Yach… aku namakan diriku orang bangka, yang sudah mulai menyatu dengan budaya Bangka, tapi itu di kota. Kota pangkalpinang yang telah membentuk aku sekian tahun. Pagar-pagar kokoh biara, dengan gerbang yang terbuka pada jam tertentu, telah membentuk aku nyaris lupa ‘ dari mana aku berasal, di mana sekarang aku berada, dan untuk apa aku ada ?

Aku yang sudah lelah dan menjadi agak risih kalau berjalan kaki.Yang juga sudah tidak tahu naik sepeda seperti dulu saat masih di novisiat. Aku yang sudah tidak tahan kalau duduk bersila di lantai tikar dan mesti kipas-kipas jubah untuk duduk di atas papan. Aku yang merasa nyaman, duduk di atas motor dengan kecepatan tinggi melaju seperti pembalab, yang juga sedang bermimpi duduk di belakang setir mobil seperti mereka-mereka itu. Aku tidak pernah lagi tahu bagaimana caranya menimba air di sumur. Aku yang tidak tahan duduk diam dan tidak bisa bersahabat lagi dengan nyamuk-nyamuk kebun yang berdengung ria seperti dulu. Aku yang pasti tidak tahan lagi berjalan di atas tanah tanpa alas kaki, karena sekian tahun selalu beralas kaki bahkan dilengkapi dengan stoking dan kaos. Aku yang sudah tidak sabar mendengar cerita bapak-bapak dan om tentang anak dan keluarganya, karena sebentar-sebentar meraih handpond dari kantong untuk melihat ada SMS. Aku yang sudah enggan menyapa dan sekadar memeluk anak-anak itu.

Benar-benar… pikiranku menjadi kacau dan sampai terbawa mimpi. Mimpi seolah-olah aku di kampung. Kunjungan ke Air semut telah menghidupkan ingatanku akan akarku di mana aku bertumbuh …. Di kampung.Dan akan menjadi lucu, meski memang pantas aku menerima perubahan dan perkembangan diriku kalau aku sampai aku tidak tahu bagaimana harus menyapa “ orang kampung”.

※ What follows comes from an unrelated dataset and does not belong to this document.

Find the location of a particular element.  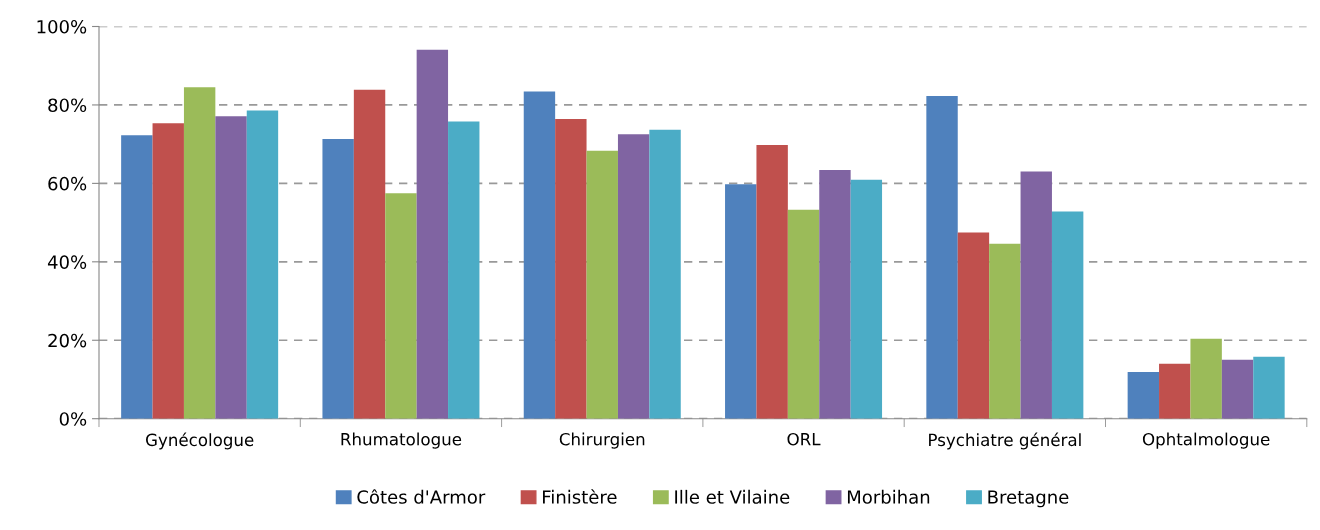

Teringat olehku dan menjadi pertanyaan besar di kepalaku. Mengapa Yesus hadir di dunia ini dan dibesarkan di kampung Nasaret? Kampung yang tidak terkenal seperti Yerusalem misalnya? Nasaret… oh Nasaret…. Tempat Sang Putra Allah, hidup dan dibesarkan. Yesus tidak pernah lupa Nasaret. Kesederhanaan, kesahajaan, sikap familier dengan anak-anak, dengan pendosa, dengan siapa saja…. Yang dipunyai Yesus itu…. Terbentuk dari alam Nasaret. Yach… Nasaret....

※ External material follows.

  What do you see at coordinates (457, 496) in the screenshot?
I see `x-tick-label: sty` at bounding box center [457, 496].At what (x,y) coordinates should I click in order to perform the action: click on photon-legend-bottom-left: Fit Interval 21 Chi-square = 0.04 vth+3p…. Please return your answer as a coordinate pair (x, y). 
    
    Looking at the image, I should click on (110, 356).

Semestinya aku… yang dari kampung ini kampung yang sudah lebih baik, maju d ari Nasaret jaman dulu, tahu bawa diri, tahu bagaimana menghidupi “KESEDERHANAAN” dalam hidupku. Bagiku yang seorang suster KKS, kesederhanaan bukan Cuma milik mereka-mereka di Air Semut itu…. Tetapi semestinya menjadi milikku, karena itu adalah salah satu butir spiritualitas KKS yang pokok. Kalau sampai aku yang dari kampung, dibesarkan di kampung, tidak tahu bagaimana hidup SEDERHANA, sungguh sebenarnya lebih memalukan dari Cuma sekadar mendengar komentar ibu muda itu yang sudah lebih dari 10 tahun tidak bertemu suster.

Terima kasih Tuhan, buat pengalaman indah ini. Kunjungan keluarga ke Air MEsu, Koba- Bangka Minggu, 29 Nop 2009 bersama Sr. Claudia, Ancilla, Petra dan Luois. Juga saudara yanto dan adik Sofi. Indah karena Tuhan mempertemukan aku dengan DIRINYA dan diriku.